Projet mené à l’origine en tant qu’ingé son par Bérenger Nail, et en tant qu’auteur-compositeur par Sam, Your Own Film réunit des membres d’8Uneven, A Poil!, Kebelu et Oniromancie. Formé, donc, de membres déjà chevronnés, il officie dans une veine « sad-core » influencée, entre autres mais de façon ici largement assimilée, par Nine Inch Nails, et a sorti en toute fin d’année dernière ce premier album, déjà accompli en dépit du « jeune âge » du projet et destiné à amener le groupe sur les planches, où il parvient d’ailleurs d’ores et déjà à se distinguer.
On oscille là entre mélancolie joliment mise en son (l’amorce d’Alone, premier morceau entre beauté allégorique et rage débridée, Duality et bon nombre d’autres travaux). Ca monte adroitement en puissance (Breathe) jusqu’à atteindre des sommets de colère braillée, le tout à coups de riffs ravageurs, de chant aux formes diverses, entre cris et magnificence du ressenti, souligné par des claviers sobres mais décisifs et une rythmique sans fioritures, ajustée et dans la symbiose.
Il y a même dans 01 une sensibilité pop qui donne du coffre à l’oeuvre des Picards, performante dans ses essais saccadés (Fuit A) comme dans ses explosions douloureuses (Eve et le joli violon de Lou Corroyer Windels). On les suit dans leurs « travers » Nine Inch Nails compacts et rentre-dedans (The light of January, bel exemple d’investigation electro-indus) et tout autant dans leurs déviances acoustiques (un Thinking superbe, exercice auquel le groupe devrait à mon sens s’essayer plus fréquemment tant le rendu est bon, puis ce Pieces du même tonneau ou presque, bien que plus agressif à l’issue de son amorce, orné par la trompette de Sophie Bourgeois). En s’appuyant sur un vécu « écorché », Your Own Film parvient à bâtir son univers et propose de solides compositions.

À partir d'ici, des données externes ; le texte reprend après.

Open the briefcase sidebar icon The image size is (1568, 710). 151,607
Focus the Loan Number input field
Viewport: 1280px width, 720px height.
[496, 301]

Ainsi, December again, à l’intro magnifique et dépaysante, instaure ensuite un tempo soutenu sur vocaux criés, puis Silenced impose cette même beauté dans le propos en son début pour ensuite remettre en avant cette rage inhérente à Y.O.F., certes parfois prévisible passé les premières écoutes mais diablement efficiente à l’arrivée. Puis F?iends, muni lui aussi d’une acoustique enchanteresse, conclut de manière merveilleusement « sad » un album de choix, signé d’un projet déjà porteur.
Conclut, disais-je? Non, puisque se profile après cela une autre perle apaisée, chantée qui plus est par l’ex French Kiss Tiphaine Robert, à la dualité vocale enivrante (Duality acoustic). Parfaisant par là-même un album d’une qualité constante, aux chemins de traverse acoustique d’une rare beauté.